- Work required: Reproduce the following listing line for line, without changing anything in it.
★ ★ ★ ★ ★ ★ ★
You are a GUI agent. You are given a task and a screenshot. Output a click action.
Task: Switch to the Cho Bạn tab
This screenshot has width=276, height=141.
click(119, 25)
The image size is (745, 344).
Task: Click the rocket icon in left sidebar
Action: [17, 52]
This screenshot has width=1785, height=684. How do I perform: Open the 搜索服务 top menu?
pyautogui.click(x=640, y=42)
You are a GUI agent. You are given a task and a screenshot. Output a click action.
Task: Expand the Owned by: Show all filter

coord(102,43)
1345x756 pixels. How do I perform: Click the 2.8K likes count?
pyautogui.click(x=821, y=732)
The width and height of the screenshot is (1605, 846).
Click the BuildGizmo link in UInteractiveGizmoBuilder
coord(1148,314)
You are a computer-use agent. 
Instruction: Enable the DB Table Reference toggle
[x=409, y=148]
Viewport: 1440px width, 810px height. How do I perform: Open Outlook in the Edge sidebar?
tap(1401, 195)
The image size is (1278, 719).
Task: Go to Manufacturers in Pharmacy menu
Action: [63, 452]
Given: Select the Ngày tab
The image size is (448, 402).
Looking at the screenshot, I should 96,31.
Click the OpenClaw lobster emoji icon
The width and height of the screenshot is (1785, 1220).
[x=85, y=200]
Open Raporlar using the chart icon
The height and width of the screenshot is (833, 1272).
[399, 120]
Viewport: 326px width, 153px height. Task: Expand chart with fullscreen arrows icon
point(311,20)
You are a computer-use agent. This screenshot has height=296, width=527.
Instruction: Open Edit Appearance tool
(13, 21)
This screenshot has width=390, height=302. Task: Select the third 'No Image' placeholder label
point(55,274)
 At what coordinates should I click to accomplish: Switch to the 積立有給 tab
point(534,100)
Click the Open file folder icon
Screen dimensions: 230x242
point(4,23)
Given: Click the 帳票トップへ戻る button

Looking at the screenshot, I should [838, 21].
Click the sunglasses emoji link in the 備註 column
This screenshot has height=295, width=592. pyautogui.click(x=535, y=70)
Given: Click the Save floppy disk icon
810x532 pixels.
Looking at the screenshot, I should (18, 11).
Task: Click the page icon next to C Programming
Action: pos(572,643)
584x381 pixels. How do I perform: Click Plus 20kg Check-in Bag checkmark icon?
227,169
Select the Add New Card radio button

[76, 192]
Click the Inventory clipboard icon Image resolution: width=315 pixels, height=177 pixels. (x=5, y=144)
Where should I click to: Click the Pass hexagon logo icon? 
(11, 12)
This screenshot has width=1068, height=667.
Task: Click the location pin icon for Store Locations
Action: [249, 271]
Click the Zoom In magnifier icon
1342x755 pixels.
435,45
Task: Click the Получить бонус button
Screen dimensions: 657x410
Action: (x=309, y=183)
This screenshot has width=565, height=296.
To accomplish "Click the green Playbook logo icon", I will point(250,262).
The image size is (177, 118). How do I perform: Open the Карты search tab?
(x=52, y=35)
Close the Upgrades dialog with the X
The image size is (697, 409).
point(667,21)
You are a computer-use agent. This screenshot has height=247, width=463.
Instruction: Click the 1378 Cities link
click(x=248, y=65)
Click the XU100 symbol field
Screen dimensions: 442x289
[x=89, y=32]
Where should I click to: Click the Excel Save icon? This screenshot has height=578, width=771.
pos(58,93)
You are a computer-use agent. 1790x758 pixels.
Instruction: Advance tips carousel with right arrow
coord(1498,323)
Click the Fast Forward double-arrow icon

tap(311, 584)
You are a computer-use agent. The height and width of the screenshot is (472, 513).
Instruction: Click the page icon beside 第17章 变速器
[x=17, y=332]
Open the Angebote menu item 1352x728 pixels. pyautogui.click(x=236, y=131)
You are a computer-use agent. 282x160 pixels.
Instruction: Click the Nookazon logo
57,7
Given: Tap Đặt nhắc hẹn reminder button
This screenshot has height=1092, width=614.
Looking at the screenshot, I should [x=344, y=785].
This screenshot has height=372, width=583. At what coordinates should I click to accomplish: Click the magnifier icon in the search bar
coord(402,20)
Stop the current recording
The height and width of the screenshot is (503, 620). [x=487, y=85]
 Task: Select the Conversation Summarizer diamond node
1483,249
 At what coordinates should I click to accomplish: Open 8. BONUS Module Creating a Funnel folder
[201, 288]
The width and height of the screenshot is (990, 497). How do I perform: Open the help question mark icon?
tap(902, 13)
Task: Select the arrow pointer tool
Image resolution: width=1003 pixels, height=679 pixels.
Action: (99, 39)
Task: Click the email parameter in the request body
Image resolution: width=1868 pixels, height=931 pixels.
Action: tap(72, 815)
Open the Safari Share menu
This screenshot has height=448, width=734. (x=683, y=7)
★ ★ ★ ★ ★ ★ ★
- Task response:
You are a GUI agent. You are given a task and a screenshot. Output a click action.
Task: Switch to the Cho Bạn tab
This screenshot has width=276, height=141.
click(119, 25)
The image size is (745, 344).
Task: Click the rocket icon in left sidebar
Action: [17, 52]
This screenshot has width=1785, height=684. How do I perform: Open the 搜索服务 top menu?
pyautogui.click(x=640, y=42)
You are a GUI agent. You are given a task and a screenshot. Output a click action.
Task: Expand the Owned by: Show all filter

coord(102,43)
1345x756 pixels. How do I perform: Click the 2.8K likes count?
pyautogui.click(x=821, y=732)
The width and height of the screenshot is (1605, 846).
Click the BuildGizmo link in UInteractiveGizmoBuilder
coord(1148,314)
You are a computer-use agent. 
Instruction: Enable the DB Table Reference toggle
[x=409, y=148]
Viewport: 1440px width, 810px height. How do I perform: Open Outlook in the Edge sidebar?
tap(1401, 195)
The image size is (1278, 719).
Task: Go to Manufacturers in Pharmacy menu
Action: [63, 452]
Given: Select the Ngày tab
The image size is (448, 402).
Looking at the screenshot, I should 96,31.
Click the OpenClaw lobster emoji icon
The width and height of the screenshot is (1785, 1220).
[x=85, y=200]
Open Raporlar using the chart icon
The height and width of the screenshot is (833, 1272).
[399, 120]
Viewport: 326px width, 153px height. Task: Expand chart with fullscreen arrows icon
point(311,20)
You are a computer-use agent. This screenshot has height=296, width=527.
Instruction: Open Edit Appearance tool
(13, 21)
This screenshot has width=390, height=302. Task: Select the third 'No Image' placeholder label
point(55,274)
 At what coordinates should I click to accomplish: Switch to the 積立有給 tab
point(534,100)
Click the Open file folder icon
Screen dimensions: 230x242
point(4,23)
Given: Click the 帳票トップへ戻る button

Looking at the screenshot, I should [838, 21].
Click the sunglasses emoji link in the 備註 column
This screenshot has height=295, width=592. pyautogui.click(x=535, y=70)
Given: Click the Save floppy disk icon
810x532 pixels.
Looking at the screenshot, I should (18, 11).
Task: Click the page icon next to C Programming
Action: pos(572,643)
584x381 pixels. How do I perform: Click Plus 20kg Check-in Bag checkmark icon?
227,169
Select the Add New Card radio button

[76, 192]
Click the Inventory clipboard icon Image resolution: width=315 pixels, height=177 pixels. (x=5, y=144)
Where should I click to: Click the Pass hexagon logo icon? 
(11, 12)
This screenshot has width=1068, height=667.
Task: Click the location pin icon for Store Locations
Action: [249, 271]
Click the Zoom In magnifier icon
1342x755 pixels.
435,45
Task: Click the Получить бонус button
Screen dimensions: 657x410
Action: (x=309, y=183)
This screenshot has width=565, height=296.
To accomplish "Click the green Playbook logo icon", I will point(250,262).
The image size is (177, 118). How do I perform: Open the Карты search tab?
(x=52, y=35)
Close the Upgrades dialog with the X
The image size is (697, 409).
point(667,21)
You are a computer-use agent. This screenshot has height=247, width=463.
Instruction: Click the 1378 Cities link
click(x=248, y=65)
Click the XU100 symbol field
Screen dimensions: 442x289
[x=89, y=32]
Where should I click to: Click the Excel Save icon? This screenshot has height=578, width=771.
pos(58,93)
You are a computer-use agent. 1790x758 pixels.
Instruction: Advance tips carousel with right arrow
coord(1498,323)
Click the Fast Forward double-arrow icon

tap(311, 584)
You are a computer-use agent. The height and width of the screenshot is (472, 513).
Instruction: Click the page icon beside 第17章 变速器
[x=17, y=332]
Open the Angebote menu item 1352x728 pixels. pyautogui.click(x=236, y=131)
You are a computer-use agent. 282x160 pixels.
Instruction: Click the Nookazon logo
57,7
Given: Tap Đặt nhắc hẹn reminder button
This screenshot has height=1092, width=614.
Looking at the screenshot, I should [x=344, y=785].
This screenshot has height=372, width=583. At what coordinates should I click to accomplish: Click the magnifier icon in the search bar
coord(402,20)
Stop the current recording
The height and width of the screenshot is (503, 620). [x=487, y=85]
 Task: Select the Conversation Summarizer diamond node
1483,249
 At what coordinates should I click to accomplish: Open 8. BONUS Module Creating a Funnel folder
[201, 288]
The width and height of the screenshot is (990, 497). How do I perform: Open the help question mark icon?
tap(902, 13)
Task: Select the arrow pointer tool
Image resolution: width=1003 pixels, height=679 pixels.
Action: (99, 39)
Task: Click the email parameter in the request body
Image resolution: width=1868 pixels, height=931 pixels.
Action: tap(72, 815)
Open the Safari Share menu
This screenshot has height=448, width=734. (x=683, y=7)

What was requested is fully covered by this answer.